I think what got me thinking this way is when my cousin posted on facebook “what would be the first thing you would do if TIME and MONEY weren’t an issue?” and that’s just it. Time and money are an issue. They’re THE issue. We don’t go places because we can’t afford it, financially and through time off of work. We don’t go out because we don’t have time because our son needs to go to bed by 7:30. We don’t fix all the things that need fixing because we don’t have the money just yet. I stopped watching HGTV not because I got sick of watching it, but because it depressed me seeing beautiful home makeovers that I will never be able to afford.

So what can change all of this? I’m not sure. I keep hoping I’ll have an epiphany and figure out exactly what I love doing that I can make my living with enough money to do everything I want to do, with enough time to actually do it. That would be my ultimate dream (if I can never be a stay-at-home mom). That or win the lottery. Until then, I guess this is it.

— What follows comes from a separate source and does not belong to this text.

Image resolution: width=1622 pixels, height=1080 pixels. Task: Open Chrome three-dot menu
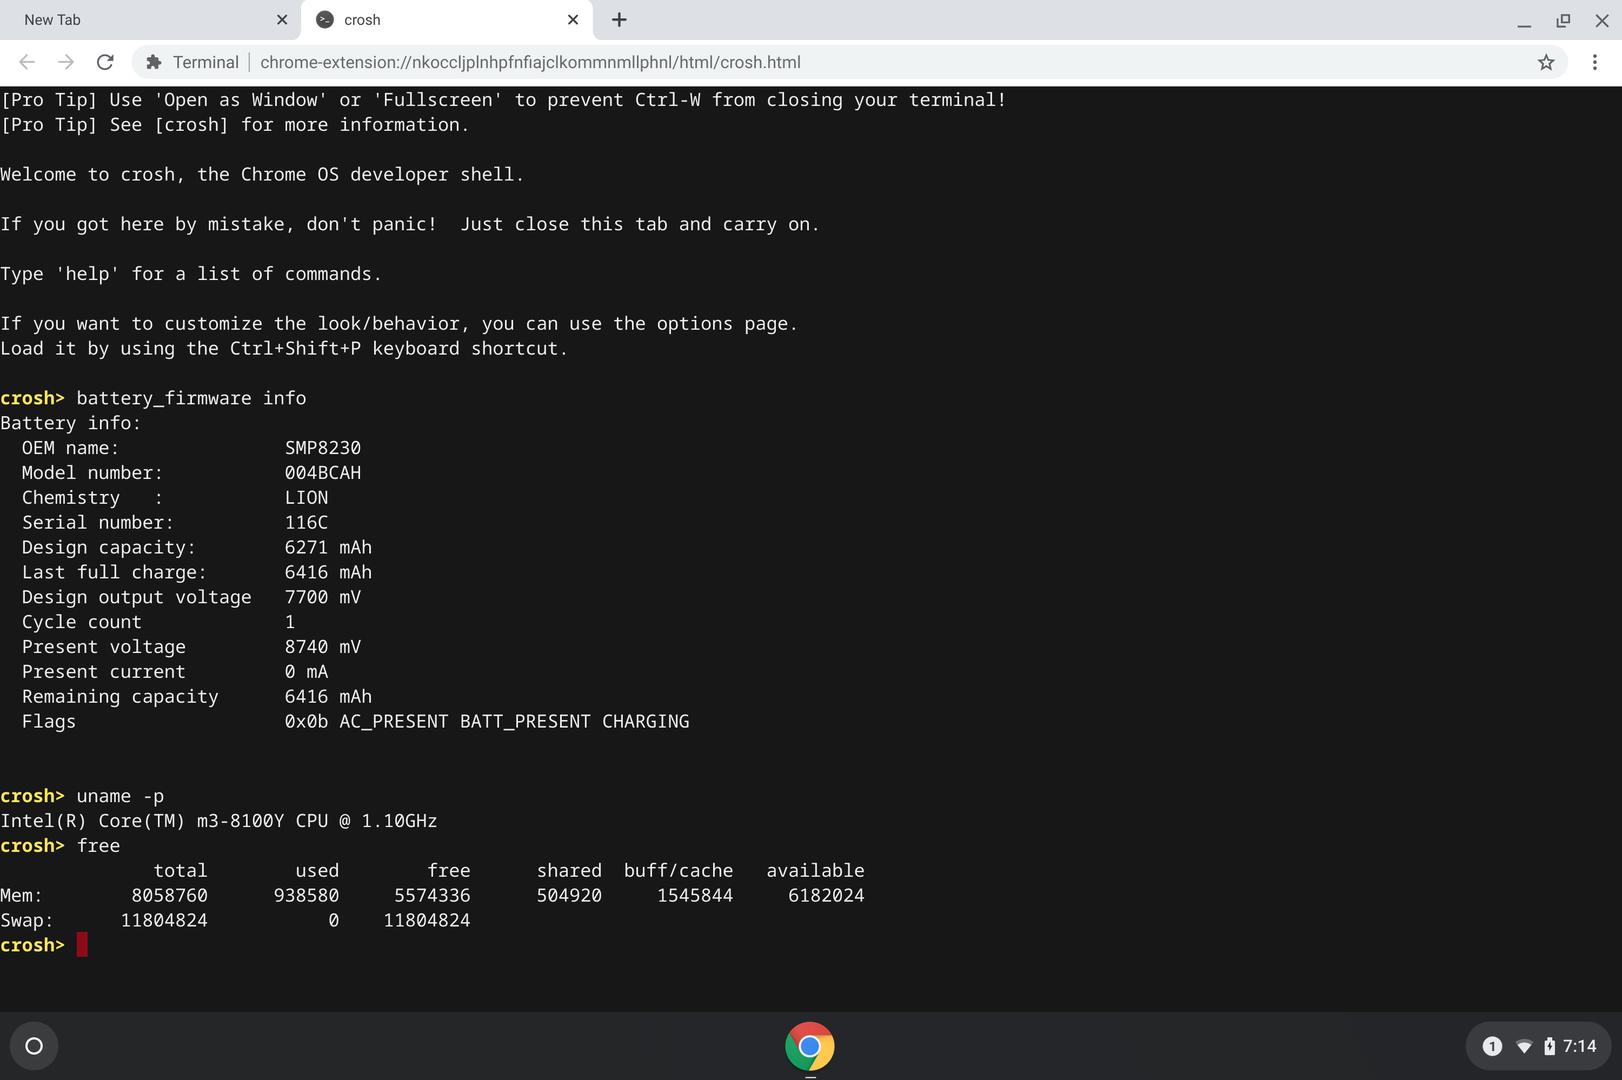click(x=1595, y=62)
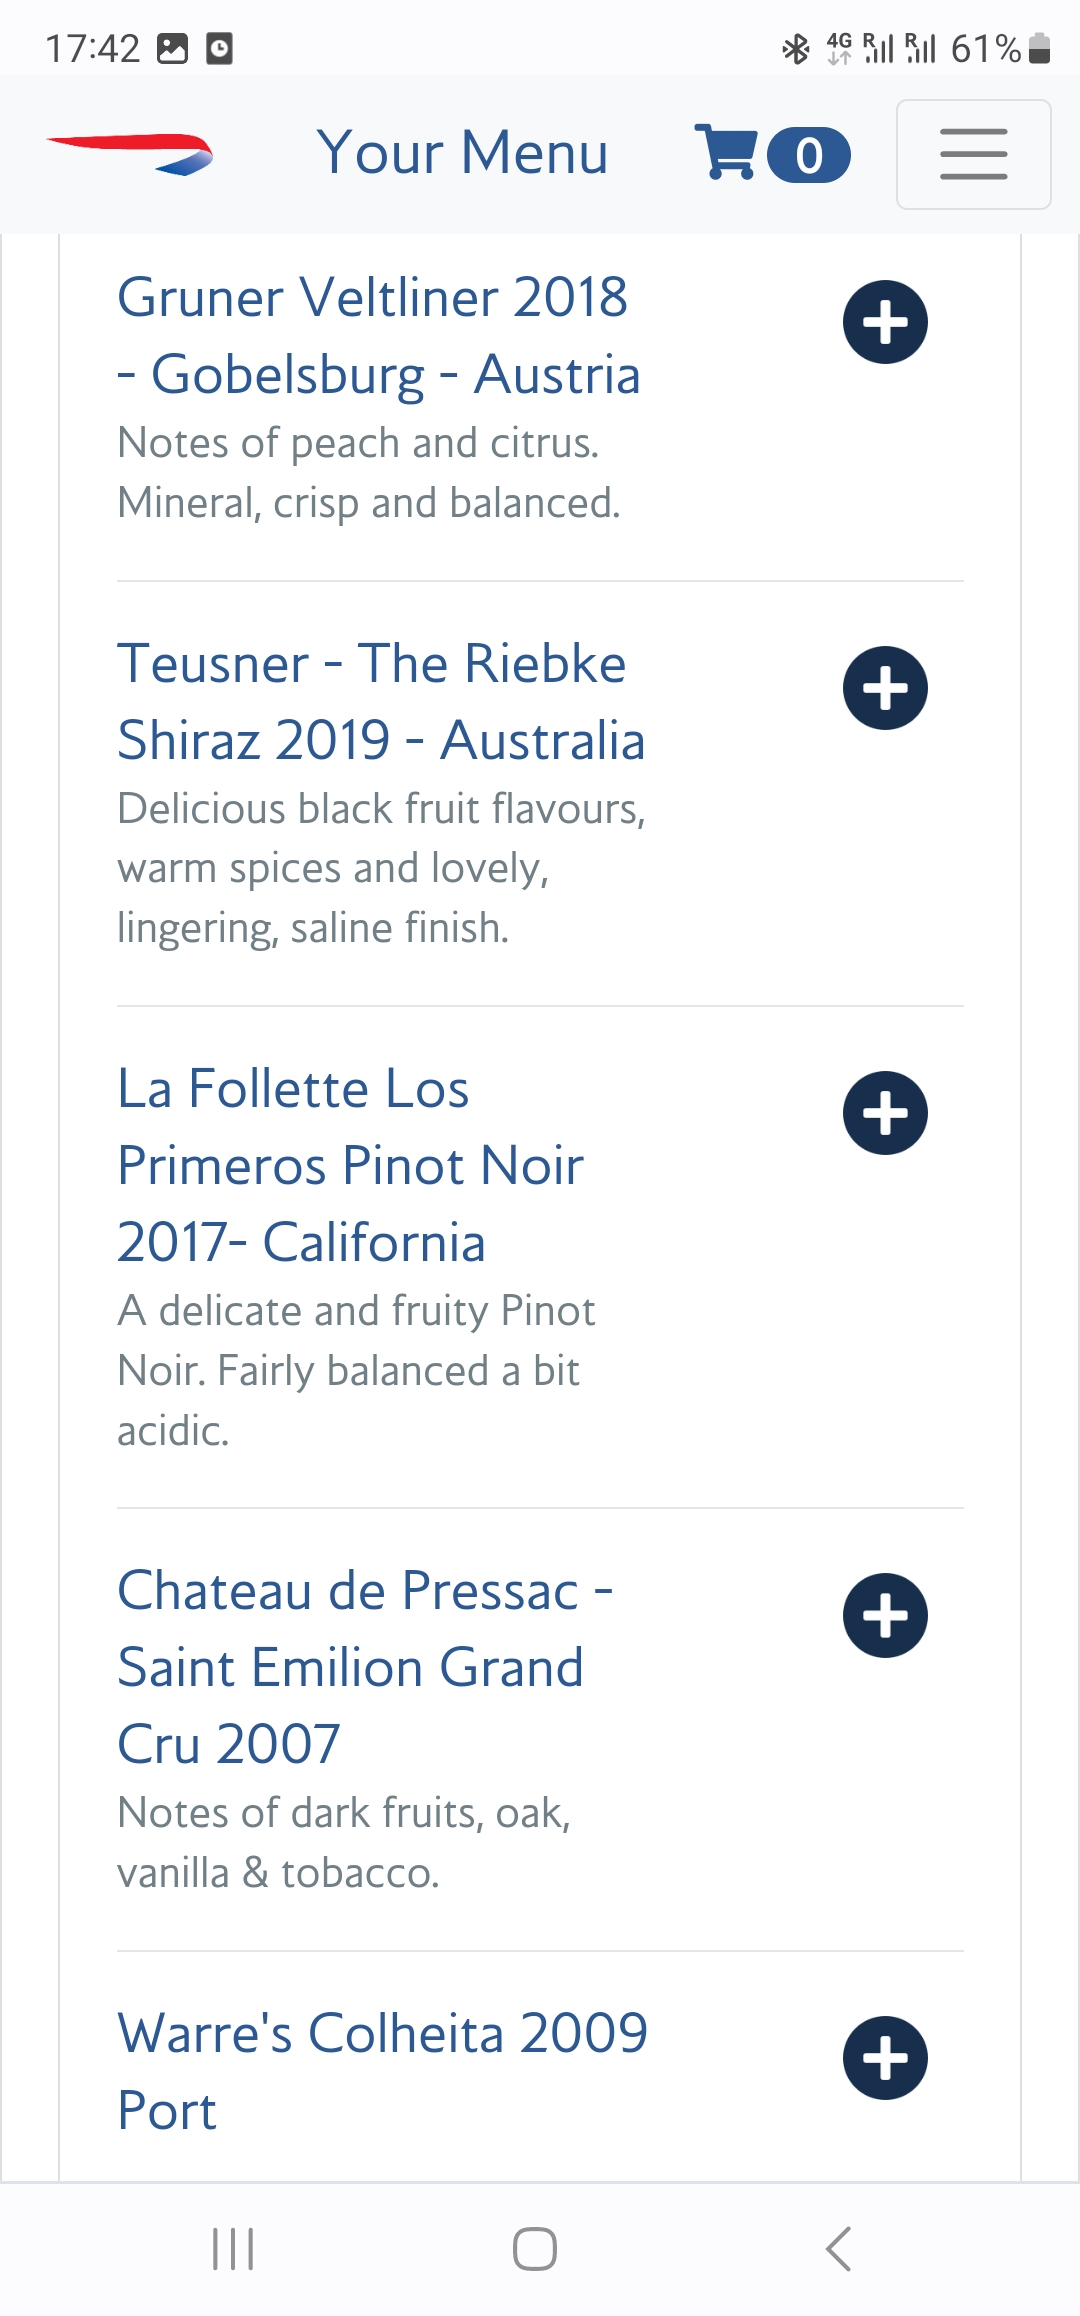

I know that we have a child and he’s doing all this stuff and learning new things and we get to have birthday parties and play and do all these fun activities, but there will be a limit to that fun. I want our child(ren?) to have awesome memories and I want to be able to take them places so they aren’t left wondering “I wonder what that place is like?” I want to buy them a swing set and bikes and gadgets and not worry about the cost. I want to have more than one child! But right now daycare alone would be too much.

Maybe I want too much. I have everything I NEED. I have a roof over my head. A job that lets me pay for things. I have a car. I have food to eat. I just get sick of the monotony of it all. I want less worry. I want excitement. I want a life that other people want.

Someday. I think you get my point.
Life is what you make it though, right? If you can afford it…

I think I’m getting my period. Disregard everything I just said and go about your more optimistic business.